Observation data Epoch J2000.0 Equinox ICRS
- Constellation: Triangulum
- Right ascension: 02^{h} 27^{m} 27.771^{s}
- Declination: +31° 48′ 04.61″
- Apparent magnitude (V): 5.55

Characteristics
- Evolutionary stage: horizontal branch
- Spectral type: K1 III
- B−V color index: +1.1

Astrometry
- Radial velocity (R_{v}): −41.614±0.163 km/s
- Proper motion (μ): RA: −24.331 mas/yr Dec.: −27.845 mas/yr
- Parallax (π): 11.6240±0.1293 mas
- Distance: 281 ± 3 ly (86.0 ± 1.0 pc)
- Absolute magnitude (M_{V}): 0.836

Details
- Mass: 2.446±0.122 M_{☉}
- Radius: 12.055±0.603 R_{☉}
- Luminosity: 54.6±3.8 L_{☉}
- Surface gravity (log g): 2.2 cgs
- Temperature: 4,572 K
- Metallicity [Fe/H]: −0.19 dex
- Age: 6.3+2.8 −1.4 Gyr
- Other designations: 11 Trianguli, AG+31° 231, BD+31°427, GC 2943, HD 15176, HIP 11432, HR 712, SAO 55570

Database references
- SIMBAD: data

= 11 Trianguli =

Star in the constellation Triangulum

11 Trianguli is a solitary star located in the northern constellation Triangulum, with an apparent magnitude of 5.55. The star is situated 281 light years away but is approaching with a heliocentric radial velocity of -41.614 km/s.
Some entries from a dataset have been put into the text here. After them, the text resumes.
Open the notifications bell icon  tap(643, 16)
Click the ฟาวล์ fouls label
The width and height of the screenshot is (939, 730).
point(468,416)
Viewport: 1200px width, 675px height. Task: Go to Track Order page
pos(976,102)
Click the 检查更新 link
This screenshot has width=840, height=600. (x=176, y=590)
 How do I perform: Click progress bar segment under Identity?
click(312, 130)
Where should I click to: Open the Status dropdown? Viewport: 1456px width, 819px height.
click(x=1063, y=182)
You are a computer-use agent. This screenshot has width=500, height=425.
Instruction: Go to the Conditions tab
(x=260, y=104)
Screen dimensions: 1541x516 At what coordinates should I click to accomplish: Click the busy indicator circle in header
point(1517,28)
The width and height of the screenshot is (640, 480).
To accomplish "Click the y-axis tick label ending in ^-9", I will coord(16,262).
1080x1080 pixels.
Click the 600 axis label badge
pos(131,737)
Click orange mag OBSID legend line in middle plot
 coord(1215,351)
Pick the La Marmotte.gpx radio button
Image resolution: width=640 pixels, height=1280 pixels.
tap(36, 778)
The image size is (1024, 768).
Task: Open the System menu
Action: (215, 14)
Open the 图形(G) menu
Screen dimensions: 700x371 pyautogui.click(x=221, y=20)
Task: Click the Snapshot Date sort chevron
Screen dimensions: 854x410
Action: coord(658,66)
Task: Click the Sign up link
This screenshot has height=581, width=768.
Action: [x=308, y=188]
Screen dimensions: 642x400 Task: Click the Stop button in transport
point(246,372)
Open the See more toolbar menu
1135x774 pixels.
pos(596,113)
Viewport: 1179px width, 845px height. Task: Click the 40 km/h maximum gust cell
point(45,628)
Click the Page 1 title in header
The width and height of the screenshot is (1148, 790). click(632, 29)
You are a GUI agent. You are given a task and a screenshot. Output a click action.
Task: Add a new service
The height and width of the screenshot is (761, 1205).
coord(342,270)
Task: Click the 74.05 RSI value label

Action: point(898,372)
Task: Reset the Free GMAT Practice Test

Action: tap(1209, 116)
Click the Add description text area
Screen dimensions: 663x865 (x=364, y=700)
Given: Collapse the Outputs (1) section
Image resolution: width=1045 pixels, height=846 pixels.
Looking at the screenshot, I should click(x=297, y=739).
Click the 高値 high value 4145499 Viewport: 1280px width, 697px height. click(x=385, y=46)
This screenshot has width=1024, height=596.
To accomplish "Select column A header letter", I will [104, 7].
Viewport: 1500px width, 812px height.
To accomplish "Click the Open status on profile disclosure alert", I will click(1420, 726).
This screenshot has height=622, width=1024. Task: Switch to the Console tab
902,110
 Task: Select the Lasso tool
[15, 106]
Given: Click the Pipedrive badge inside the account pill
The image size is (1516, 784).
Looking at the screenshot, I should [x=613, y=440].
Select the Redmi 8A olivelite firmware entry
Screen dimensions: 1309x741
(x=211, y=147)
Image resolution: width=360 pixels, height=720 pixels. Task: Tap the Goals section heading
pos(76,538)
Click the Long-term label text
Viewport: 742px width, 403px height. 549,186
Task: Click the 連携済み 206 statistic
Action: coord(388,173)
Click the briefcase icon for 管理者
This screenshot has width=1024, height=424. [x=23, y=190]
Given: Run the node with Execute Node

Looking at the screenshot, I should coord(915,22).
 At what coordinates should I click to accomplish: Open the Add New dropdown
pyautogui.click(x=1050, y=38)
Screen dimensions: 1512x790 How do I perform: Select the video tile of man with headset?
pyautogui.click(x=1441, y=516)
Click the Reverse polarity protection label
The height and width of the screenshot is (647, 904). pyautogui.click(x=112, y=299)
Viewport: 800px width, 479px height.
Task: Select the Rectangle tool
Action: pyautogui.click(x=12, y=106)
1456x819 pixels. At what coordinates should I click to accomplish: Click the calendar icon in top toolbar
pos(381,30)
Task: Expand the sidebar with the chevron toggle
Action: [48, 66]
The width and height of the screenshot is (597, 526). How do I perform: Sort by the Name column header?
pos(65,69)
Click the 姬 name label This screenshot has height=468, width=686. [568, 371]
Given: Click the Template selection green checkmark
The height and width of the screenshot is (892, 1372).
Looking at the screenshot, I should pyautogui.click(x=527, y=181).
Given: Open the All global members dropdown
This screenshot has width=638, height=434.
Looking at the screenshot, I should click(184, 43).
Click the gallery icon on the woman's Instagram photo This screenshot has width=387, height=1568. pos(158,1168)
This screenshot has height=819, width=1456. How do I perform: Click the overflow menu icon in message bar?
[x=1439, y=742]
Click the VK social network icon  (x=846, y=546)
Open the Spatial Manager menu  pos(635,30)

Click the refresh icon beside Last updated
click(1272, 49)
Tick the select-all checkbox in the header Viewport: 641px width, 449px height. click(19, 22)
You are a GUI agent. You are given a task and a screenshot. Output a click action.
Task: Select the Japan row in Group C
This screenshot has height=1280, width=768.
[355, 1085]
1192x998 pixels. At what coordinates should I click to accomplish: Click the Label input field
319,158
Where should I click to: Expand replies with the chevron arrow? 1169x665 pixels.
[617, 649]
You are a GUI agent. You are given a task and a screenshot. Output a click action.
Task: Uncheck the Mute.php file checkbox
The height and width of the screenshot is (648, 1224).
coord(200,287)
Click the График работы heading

It is probably on the horizontal branch fusing helium in its core, and is calculated to be about 6.3 Gyr old. It has a stellar classification of K1 III. It has 2.446 times the mass of the Sun and 12.055 times the radius of the Sun. It shines at 54.6 times the luminosity of the Sun from its photosphere at an effective temperature of 4572 K.

It was once designated d Trianguli by John Flamsteed and was included in his Atlas Coelestis, but the designation is now dropped.